Among the first widely known jailbreaks was a technique that became an internet phenomenon. Users would respond to large language model-powered social media bots with commands to ignore previous instructions, causing the bots to behave erratically. Originally designed for advertising and engagement, these bots would instead write poetry, create images from punctuation marks, or post unrelated content about historical events.
Breitbart News previously reported on early jailbreaks including the “DAN” technique to convince ChatGPT to ignore its woke guardrails:
The “DAN” persona, which was created by a 22-year-old college student, is one of the most well-known instances of ChatGPT’s jailbreak. The student encouraged the chatbot to adopt the persona of a carefree alter ego AI called “Do Anything Now,” circumventing the woke rules it normally follows. Many people have used the DAN prompt to uncover bias in ChatGPT, or to create humorous or interesting responses.
Walker, the college student who created the “DAN” persona, claimed that almost as soon as he learned about ChatGPT from a friend, he started pushing its boundaries. He took his cues from a Reddit forum where ChatGPT users were demonstrating to one another how to make the bot act like a specific type of computer terminal or discuss topics such as the Israeli-Palestinian conflict — but in the sarcastic voice of a teenage girl.
While these early attacks possessed an undeniably absurd quality, they revealed a concerning underlying mechanism. Chatbots could be manipulated using the same psychological tactics humans employ to push other people beyond their boundaries.

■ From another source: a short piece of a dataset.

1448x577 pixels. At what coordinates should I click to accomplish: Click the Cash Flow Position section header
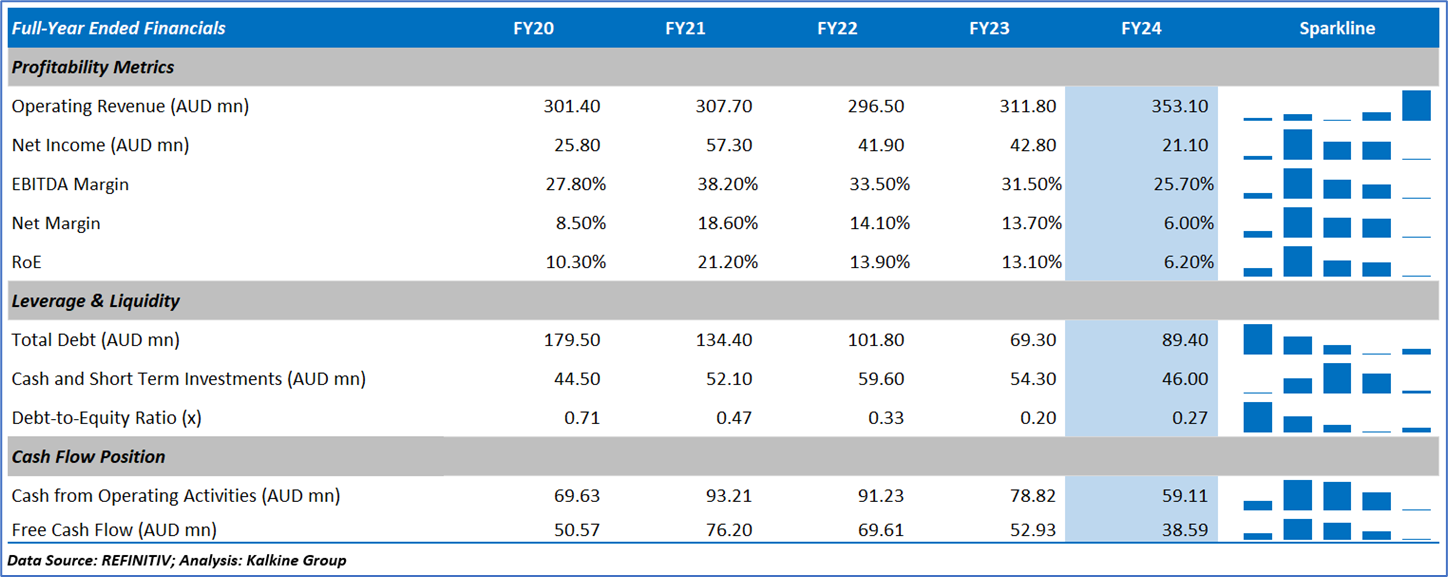click(89, 457)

The ongoing battle to secure chatbots has evolved into an arms race with a distinctive character. Today’s hackers are not necessarily programmers but rather experts in language, psychology, and interrogation techniques. This emerging class of AI security professional relies less on traditional technical skills and more on social intuition and conversational ability. Rather than inspecting code or exploiting software vulnerabilities, they manipulate conversations to achieve their objectives.